The permafrost recession and the tundra expansion
The rapid warming of the Arctic poses another danger – the melting of the Arctic permafrost, the glaciated or frozen land within the Arctic Circle. The large amounts of the carbon-dioxide and methane, another powerful greenhouse gas, are set to be released due to rapid melting of the ice. This is another example of the positive feedback loop that would further contribute to the global warming. The results of the current research are still expected to give a definitive answer about the scale of the problem.
The NOAA report on the state of the Arctic in 2016 stipulates that the tundra emits more CO2 into the atmosphere than it absorbs, and that the Arctic belt permafrost contains more CO2 than the entire atmosphere of Earth contains at the moment. Another observed change is the increase in the population of small mammals such as Arctic shrew (Sorex arcticus) ever closer to the North Pole. The shrews bring with them parasites, all contributing to the expansion of ever more diverse fauna further north.
Visible changes in the Antarctic
Thirty years ago it was clear that the process of Arctic amplification would cause rapid ice meltdown at the Arctic. Also it was clear that the changes on the South Pole would be considerably different and less dramatic, at least in the first half of the 21st century. One of the most important reasons for differences in the ice dynamics between the Arctic and the Antarctica is the fact that the ice sheet in South Pole is situated mostly on the land, while he North Pole ice sheet is mostly floating on the ocean.

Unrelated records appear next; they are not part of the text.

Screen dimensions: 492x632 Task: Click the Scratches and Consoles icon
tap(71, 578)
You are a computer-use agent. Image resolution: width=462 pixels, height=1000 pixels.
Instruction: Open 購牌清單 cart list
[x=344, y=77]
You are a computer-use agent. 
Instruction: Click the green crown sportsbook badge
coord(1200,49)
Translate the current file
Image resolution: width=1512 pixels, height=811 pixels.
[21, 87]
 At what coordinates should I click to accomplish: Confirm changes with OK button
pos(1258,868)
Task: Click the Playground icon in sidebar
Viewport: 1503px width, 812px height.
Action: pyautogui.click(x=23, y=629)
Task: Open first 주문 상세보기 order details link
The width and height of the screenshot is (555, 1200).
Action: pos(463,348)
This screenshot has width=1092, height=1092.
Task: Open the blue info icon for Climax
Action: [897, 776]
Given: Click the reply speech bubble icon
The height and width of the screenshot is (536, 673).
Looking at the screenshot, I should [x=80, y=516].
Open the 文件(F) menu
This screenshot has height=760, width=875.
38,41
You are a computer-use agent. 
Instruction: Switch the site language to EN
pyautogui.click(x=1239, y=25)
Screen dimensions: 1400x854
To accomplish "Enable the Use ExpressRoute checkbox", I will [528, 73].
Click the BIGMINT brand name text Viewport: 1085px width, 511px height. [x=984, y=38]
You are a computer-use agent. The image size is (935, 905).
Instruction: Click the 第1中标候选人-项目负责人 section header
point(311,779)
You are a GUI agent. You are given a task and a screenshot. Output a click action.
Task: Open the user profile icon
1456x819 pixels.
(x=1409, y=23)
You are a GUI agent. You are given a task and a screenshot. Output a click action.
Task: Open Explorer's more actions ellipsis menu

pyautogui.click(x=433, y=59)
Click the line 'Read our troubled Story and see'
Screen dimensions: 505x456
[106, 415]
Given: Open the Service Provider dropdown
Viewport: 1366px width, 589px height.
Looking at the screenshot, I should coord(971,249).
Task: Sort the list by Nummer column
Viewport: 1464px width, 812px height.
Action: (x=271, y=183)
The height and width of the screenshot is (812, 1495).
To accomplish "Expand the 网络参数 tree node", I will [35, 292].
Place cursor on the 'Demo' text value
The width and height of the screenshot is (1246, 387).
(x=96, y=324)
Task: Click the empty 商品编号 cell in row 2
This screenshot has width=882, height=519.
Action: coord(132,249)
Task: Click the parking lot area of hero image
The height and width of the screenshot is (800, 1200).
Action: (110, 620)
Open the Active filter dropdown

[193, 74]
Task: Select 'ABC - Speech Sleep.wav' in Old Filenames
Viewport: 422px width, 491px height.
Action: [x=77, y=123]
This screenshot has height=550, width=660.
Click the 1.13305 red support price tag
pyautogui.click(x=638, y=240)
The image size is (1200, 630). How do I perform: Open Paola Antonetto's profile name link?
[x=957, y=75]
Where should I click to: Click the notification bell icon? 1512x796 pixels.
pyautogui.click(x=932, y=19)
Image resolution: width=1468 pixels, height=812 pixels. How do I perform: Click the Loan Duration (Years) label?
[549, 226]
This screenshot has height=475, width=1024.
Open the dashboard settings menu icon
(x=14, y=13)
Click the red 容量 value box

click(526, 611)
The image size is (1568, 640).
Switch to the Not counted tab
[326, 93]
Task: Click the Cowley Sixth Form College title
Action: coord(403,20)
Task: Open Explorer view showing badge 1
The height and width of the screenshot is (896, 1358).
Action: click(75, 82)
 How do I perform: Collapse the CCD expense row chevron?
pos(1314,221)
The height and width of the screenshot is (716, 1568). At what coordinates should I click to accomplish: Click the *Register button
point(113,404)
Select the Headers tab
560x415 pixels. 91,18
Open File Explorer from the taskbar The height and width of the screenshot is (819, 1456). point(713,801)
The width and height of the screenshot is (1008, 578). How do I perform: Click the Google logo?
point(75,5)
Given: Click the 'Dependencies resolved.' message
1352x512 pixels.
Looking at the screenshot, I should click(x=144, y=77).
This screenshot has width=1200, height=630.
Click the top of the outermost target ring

A recently published article reconstructed the changes in the state of the ice sheet during the first expeditions to the South Pole at the beginning of last century. It demonstrates that current levels of ice sheet are reduced for 14% compared to the ones initially measured. On the other hand, current measurements from the satellite confirm that there has been recorded a certain mild growth in its surface during last couple of decades , yet total ice volume on the South Pole is slowly decreasing.
Based on this it can be concluded that the changes have been mostly taking place as a variable following natural processes and that the global warming has not yet taken the lead in the developments on this side of the planet. Further increase of global temperature would almost certainly lead to accelerated ice melting in the Arctic, too. We hope that this would not be the case, as the international efforts and the Paris climate agreement were designed to prevent a further growth in greenhouse gases concentration and anthropocentric emissions in the years to come. In fact, a significant ice melting in the South Pole would result in the rising of median level of the global oceanfor several meters, since the major part of the ice sheet is covering the land. This would constitute one of the greatest threats to the modern society. At the same time, even the total melting of the ice in the Arctic wouldn’t pose such a significant threat, because most of the Arctic ice is already floating in the sea.
Finally, there is an important coincidence: when significant positive anomalies and the record low ice levels were measured in the North Pole in November 2016, the very low ice levels were also recorded in the South Pole. Let us hope that this large, negative anomaly in the South Pole is not just a prelude into more drastic changes.